▶ _Records for this exercise_
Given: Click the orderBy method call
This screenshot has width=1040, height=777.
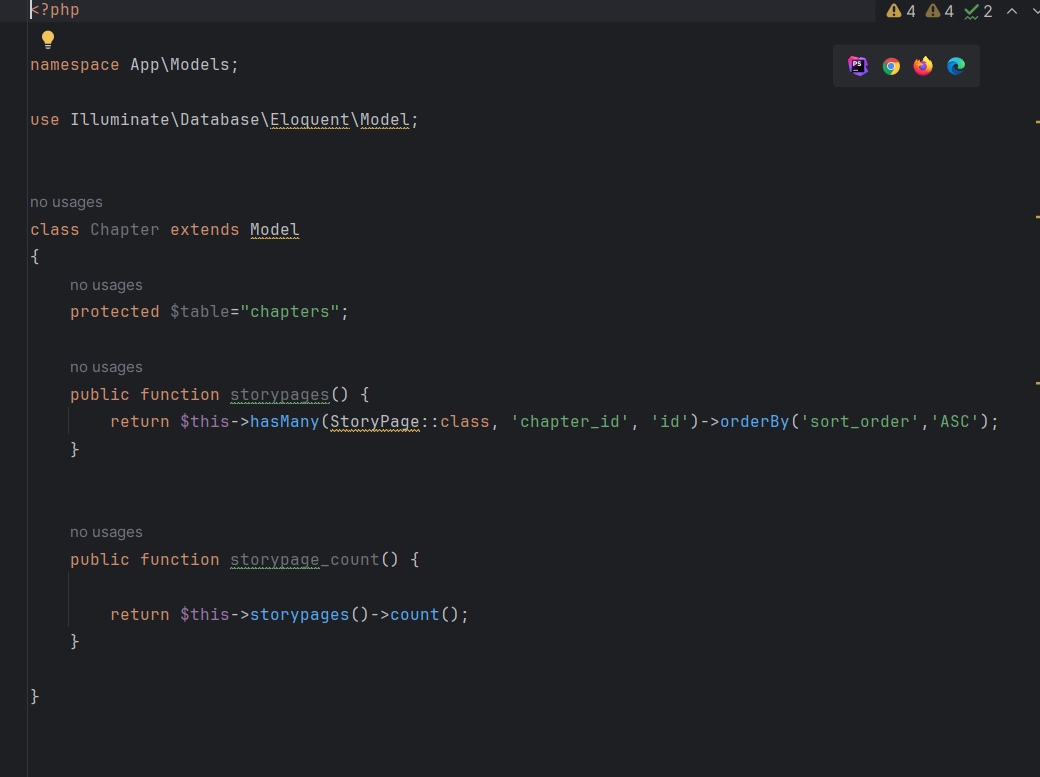Looking at the screenshot, I should point(755,422).
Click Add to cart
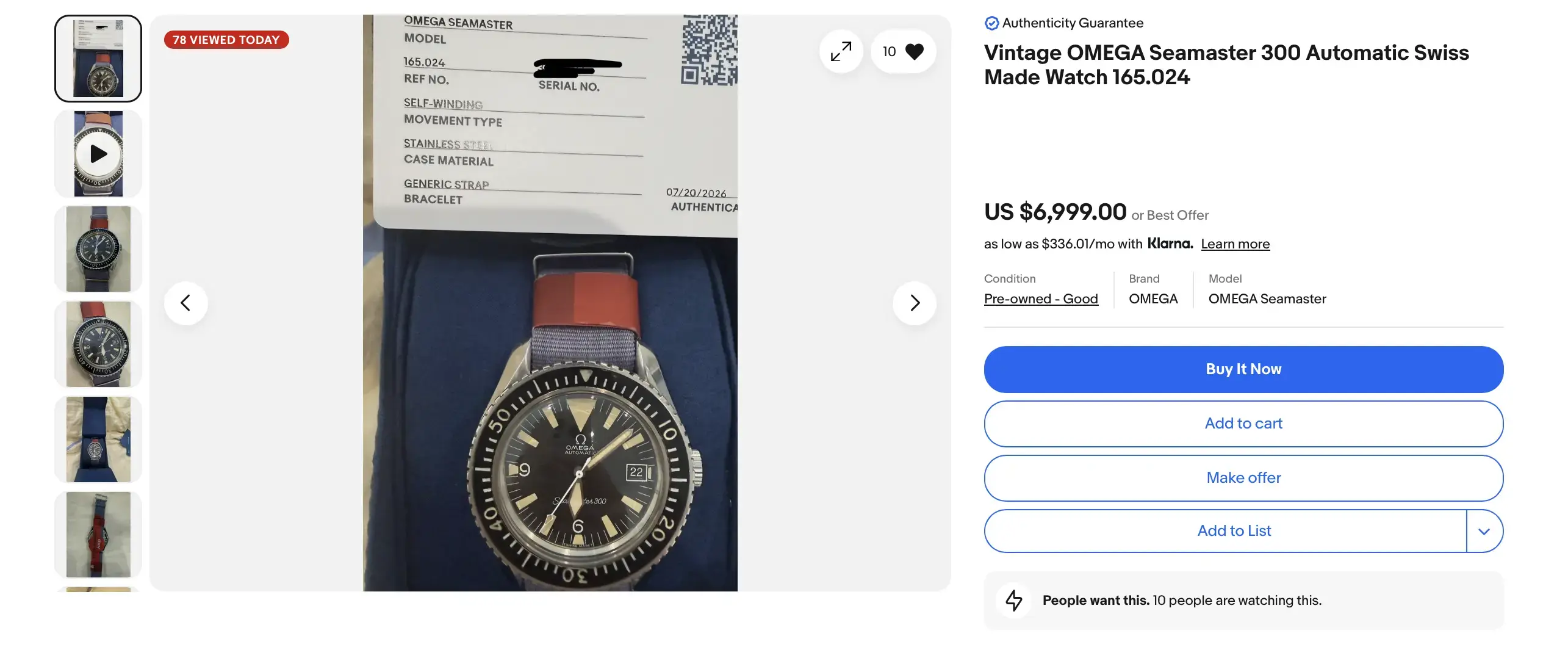 [x=1243, y=424]
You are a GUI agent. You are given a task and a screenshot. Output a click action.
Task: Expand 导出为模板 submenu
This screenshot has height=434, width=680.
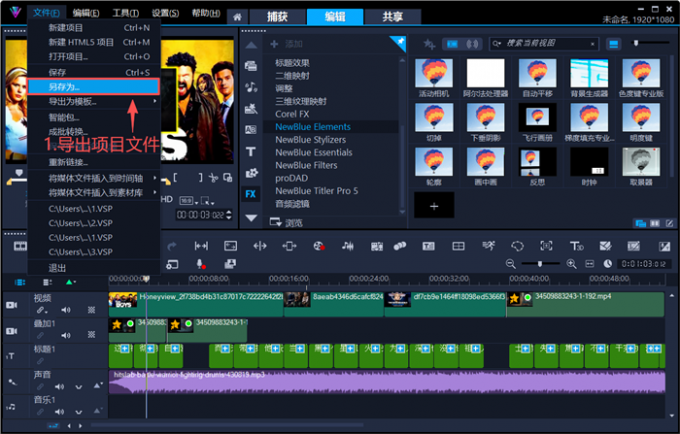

▶ _Exercise aim_
The response must restate each line of the material above exactly and contain no images.

▶ _Task response_
Given: Click the orderBy method call
This screenshot has width=1040, height=777.
Looking at the screenshot, I should point(755,422).
Click Add to cart
 [x=1243, y=424]
You are a GUI agent. You are given a task and a screenshot. Output a click action.
Task: Expand 导出为模板 submenu
This screenshot has height=434, width=680.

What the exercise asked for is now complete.